## Items from a data source
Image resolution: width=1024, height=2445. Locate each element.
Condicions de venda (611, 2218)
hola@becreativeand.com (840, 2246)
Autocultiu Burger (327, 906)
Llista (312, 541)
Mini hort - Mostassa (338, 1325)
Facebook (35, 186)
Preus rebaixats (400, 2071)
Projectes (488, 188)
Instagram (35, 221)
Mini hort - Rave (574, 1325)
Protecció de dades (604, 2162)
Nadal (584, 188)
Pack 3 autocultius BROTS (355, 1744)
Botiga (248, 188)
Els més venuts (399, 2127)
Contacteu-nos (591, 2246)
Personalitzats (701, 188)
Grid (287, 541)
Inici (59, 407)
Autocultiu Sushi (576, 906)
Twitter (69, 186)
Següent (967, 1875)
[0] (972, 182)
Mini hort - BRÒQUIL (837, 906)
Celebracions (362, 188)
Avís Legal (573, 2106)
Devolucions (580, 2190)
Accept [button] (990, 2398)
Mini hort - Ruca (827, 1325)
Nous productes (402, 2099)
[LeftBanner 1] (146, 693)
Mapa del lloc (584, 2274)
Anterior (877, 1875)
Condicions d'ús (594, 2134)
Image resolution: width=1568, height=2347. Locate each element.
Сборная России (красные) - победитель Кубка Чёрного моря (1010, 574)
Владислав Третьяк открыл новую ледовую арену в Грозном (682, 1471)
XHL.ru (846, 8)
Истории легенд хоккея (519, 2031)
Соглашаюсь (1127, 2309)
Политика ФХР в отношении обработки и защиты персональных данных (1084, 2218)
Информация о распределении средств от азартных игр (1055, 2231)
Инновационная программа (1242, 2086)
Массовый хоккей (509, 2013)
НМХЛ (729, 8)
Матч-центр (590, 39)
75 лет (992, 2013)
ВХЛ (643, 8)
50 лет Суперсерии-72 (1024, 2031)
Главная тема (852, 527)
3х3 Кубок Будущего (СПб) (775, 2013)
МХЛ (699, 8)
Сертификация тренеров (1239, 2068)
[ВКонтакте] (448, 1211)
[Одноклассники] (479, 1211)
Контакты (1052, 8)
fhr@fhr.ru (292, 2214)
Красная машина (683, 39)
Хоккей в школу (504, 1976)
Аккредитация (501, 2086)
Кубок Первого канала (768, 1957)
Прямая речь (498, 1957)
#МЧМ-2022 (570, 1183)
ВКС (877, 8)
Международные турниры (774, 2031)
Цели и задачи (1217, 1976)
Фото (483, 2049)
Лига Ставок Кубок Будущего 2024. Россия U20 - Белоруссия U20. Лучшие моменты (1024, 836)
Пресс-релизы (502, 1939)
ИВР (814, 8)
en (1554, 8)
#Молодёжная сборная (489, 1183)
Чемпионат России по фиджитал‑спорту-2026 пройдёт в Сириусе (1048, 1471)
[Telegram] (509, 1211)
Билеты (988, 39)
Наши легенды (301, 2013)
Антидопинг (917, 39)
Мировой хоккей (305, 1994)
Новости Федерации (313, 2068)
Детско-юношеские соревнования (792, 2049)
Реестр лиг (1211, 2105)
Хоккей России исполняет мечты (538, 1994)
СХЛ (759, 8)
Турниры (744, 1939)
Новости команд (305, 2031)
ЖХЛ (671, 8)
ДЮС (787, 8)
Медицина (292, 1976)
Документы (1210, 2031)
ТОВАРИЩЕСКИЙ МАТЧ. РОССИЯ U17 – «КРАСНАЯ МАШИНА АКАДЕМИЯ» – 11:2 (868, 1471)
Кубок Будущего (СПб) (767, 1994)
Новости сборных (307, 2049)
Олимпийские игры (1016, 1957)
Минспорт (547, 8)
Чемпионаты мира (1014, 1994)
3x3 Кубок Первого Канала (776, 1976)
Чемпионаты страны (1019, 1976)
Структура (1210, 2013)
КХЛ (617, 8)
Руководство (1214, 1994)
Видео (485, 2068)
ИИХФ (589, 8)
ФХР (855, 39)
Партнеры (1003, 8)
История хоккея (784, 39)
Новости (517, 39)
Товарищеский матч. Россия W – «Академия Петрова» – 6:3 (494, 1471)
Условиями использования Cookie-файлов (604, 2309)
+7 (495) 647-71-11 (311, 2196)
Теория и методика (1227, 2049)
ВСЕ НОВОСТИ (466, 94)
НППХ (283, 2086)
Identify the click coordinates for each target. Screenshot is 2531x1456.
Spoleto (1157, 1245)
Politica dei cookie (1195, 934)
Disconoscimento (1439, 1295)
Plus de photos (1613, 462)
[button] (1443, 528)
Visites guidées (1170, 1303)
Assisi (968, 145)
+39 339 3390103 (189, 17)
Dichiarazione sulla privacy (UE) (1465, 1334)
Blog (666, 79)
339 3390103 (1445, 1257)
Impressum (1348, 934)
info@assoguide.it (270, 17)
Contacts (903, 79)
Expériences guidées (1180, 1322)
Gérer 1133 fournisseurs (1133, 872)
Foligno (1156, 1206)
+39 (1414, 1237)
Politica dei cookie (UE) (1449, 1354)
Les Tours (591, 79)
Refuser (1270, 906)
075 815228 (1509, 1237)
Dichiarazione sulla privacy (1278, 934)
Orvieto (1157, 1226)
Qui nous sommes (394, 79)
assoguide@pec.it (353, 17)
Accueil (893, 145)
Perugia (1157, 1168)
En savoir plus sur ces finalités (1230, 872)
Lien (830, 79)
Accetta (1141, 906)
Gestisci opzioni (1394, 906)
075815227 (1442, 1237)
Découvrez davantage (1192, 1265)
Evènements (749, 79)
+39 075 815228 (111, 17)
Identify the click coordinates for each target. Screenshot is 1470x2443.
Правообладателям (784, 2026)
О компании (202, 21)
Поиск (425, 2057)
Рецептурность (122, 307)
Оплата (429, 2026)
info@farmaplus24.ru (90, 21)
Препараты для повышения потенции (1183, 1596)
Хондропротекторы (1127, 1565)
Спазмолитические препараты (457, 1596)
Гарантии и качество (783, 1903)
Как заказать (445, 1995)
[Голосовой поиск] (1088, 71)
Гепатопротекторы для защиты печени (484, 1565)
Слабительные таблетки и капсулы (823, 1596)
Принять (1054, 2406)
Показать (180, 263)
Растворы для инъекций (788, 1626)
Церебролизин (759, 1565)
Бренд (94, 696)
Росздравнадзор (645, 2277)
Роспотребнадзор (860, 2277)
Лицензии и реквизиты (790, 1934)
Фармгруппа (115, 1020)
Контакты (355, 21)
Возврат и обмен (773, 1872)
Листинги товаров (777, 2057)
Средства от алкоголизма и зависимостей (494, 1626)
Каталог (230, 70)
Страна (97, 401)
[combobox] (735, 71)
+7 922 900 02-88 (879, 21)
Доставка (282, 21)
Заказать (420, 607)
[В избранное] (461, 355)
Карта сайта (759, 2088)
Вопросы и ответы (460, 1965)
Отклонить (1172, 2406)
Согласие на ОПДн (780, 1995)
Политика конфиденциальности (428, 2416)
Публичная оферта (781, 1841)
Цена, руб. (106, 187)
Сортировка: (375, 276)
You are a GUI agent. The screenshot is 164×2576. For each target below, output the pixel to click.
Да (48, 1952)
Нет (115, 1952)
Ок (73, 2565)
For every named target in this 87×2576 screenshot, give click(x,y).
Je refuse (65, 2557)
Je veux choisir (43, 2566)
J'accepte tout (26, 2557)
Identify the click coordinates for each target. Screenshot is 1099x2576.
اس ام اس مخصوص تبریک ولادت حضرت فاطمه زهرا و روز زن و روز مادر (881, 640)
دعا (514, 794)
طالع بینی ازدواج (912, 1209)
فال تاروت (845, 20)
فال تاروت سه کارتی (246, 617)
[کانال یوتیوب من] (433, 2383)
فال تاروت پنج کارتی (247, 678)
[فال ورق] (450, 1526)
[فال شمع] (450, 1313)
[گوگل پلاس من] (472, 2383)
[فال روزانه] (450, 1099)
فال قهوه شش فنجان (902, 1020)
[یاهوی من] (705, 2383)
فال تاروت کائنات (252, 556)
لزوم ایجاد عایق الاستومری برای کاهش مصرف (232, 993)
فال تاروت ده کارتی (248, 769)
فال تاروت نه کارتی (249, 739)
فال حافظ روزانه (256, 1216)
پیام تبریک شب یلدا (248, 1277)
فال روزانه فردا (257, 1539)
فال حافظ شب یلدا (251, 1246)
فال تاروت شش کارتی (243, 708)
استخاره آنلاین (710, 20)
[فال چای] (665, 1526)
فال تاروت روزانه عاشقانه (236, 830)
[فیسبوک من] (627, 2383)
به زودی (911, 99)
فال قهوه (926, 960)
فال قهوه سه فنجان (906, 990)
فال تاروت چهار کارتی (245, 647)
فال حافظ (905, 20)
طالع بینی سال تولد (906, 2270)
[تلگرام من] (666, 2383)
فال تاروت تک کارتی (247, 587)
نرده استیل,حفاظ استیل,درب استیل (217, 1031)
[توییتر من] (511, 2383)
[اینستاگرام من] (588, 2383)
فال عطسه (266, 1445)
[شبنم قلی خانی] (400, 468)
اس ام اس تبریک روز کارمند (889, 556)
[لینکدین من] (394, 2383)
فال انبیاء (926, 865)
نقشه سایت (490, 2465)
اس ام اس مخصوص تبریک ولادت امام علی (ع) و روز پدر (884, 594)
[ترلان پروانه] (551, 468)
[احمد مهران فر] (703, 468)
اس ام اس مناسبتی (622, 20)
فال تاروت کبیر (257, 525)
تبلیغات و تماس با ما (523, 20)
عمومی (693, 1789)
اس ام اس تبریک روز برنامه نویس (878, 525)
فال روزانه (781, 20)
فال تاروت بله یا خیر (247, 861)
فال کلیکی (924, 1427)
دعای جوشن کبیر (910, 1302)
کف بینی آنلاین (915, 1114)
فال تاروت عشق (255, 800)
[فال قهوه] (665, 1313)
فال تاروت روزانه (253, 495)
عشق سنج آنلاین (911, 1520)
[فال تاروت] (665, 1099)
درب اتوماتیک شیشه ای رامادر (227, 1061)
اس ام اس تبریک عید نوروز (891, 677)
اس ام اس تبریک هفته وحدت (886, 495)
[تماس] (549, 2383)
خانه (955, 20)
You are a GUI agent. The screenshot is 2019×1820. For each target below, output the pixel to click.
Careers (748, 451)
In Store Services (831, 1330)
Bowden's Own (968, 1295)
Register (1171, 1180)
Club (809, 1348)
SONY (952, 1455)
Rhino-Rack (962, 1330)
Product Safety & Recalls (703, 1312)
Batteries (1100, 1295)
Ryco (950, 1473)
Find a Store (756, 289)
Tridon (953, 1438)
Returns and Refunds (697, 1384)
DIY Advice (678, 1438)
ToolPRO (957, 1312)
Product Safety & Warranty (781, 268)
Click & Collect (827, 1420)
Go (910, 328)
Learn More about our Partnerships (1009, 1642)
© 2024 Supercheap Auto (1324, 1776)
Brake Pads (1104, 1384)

## Goal of the exercise
In the entries above, find the line with "فال قهوه (926, 960)" and the line with "ToolPRO (957, 1312)", then set down exactly those two and every line between them, nothing else.

## Result
فال قهوه (926, 960)
فال قهوه سه فنجان (906, 990)
فال تاروت چهار کارتی (245, 647)
فال حافظ (905, 20)
طالع بینی سال تولد (906, 2270)
[تلگرام من] (666, 2383)
فال تاروت تک کارتی (247, 587)
نرده استیل,حفاظ استیل,درب استیل (217, 1031)
[توییتر من] (511, 2383)
[اینستاگرام من] (588, 2383)
فال عطسه (266, 1445)
[شبنم قلی خانی] (400, 468)
اس ام اس تبریک روز کارمند (889, 556)
[لینکدین من] (394, 2383)
فال انبیاء (926, 865)
نقشه سایت (490, 2465)
اس ام اس مخصوص تبریک ولادت امام علی (ع) و روز پدر (884, 594)
[ترلان پروانه] (551, 468)
[احمد مهران فر] (703, 468)
اس ام اس مناسبتی (622, 20)
فال تاروت کبیر (257, 525)
تبلیغات و تماس با ما (523, 20)
عمومی (693, 1789)
اس ام اس تبریک روز برنامه نویس (878, 525)
فال روزانه (781, 20)
فال تاروت بله یا خیر (247, 861)
فال کلیکی (924, 1427)
دعای جوشن کبیر (910, 1302)
کف بینی آنلاین (915, 1114)
فال تاروت عشق (255, 800)
[فال قهوه] (665, 1313)
فال تاروت روزانه (253, 495)
عشق سنج آنلاین (911, 1520)
[فال تاروت] (665, 1099)
درب اتوماتیک شیشه ای رامادر (227, 1061)
اس ام اس تبریک عید نوروز (891, 677)
اس ام اس تبریک هفته وحدت (886, 495)
[تماس] (549, 2383)
خانه (955, 20)
You are a GUI agent. The screenshot is 2019×1820. For each target below, output the pixel to click.
Careers (748, 451)
In Store Services (831, 1330)
Bowden's Own (968, 1295)
Register (1171, 1180)
Club (809, 1348)
SONY (952, 1455)
Rhino-Rack (962, 1330)
Product Safety & Recalls (703, 1312)
Batteries (1100, 1295)
Ryco (950, 1473)
Find a Store (756, 289)
Tridon (953, 1438)
Returns and Refunds (697, 1384)
DIY Advice (678, 1438)
ToolPRO (957, 1312)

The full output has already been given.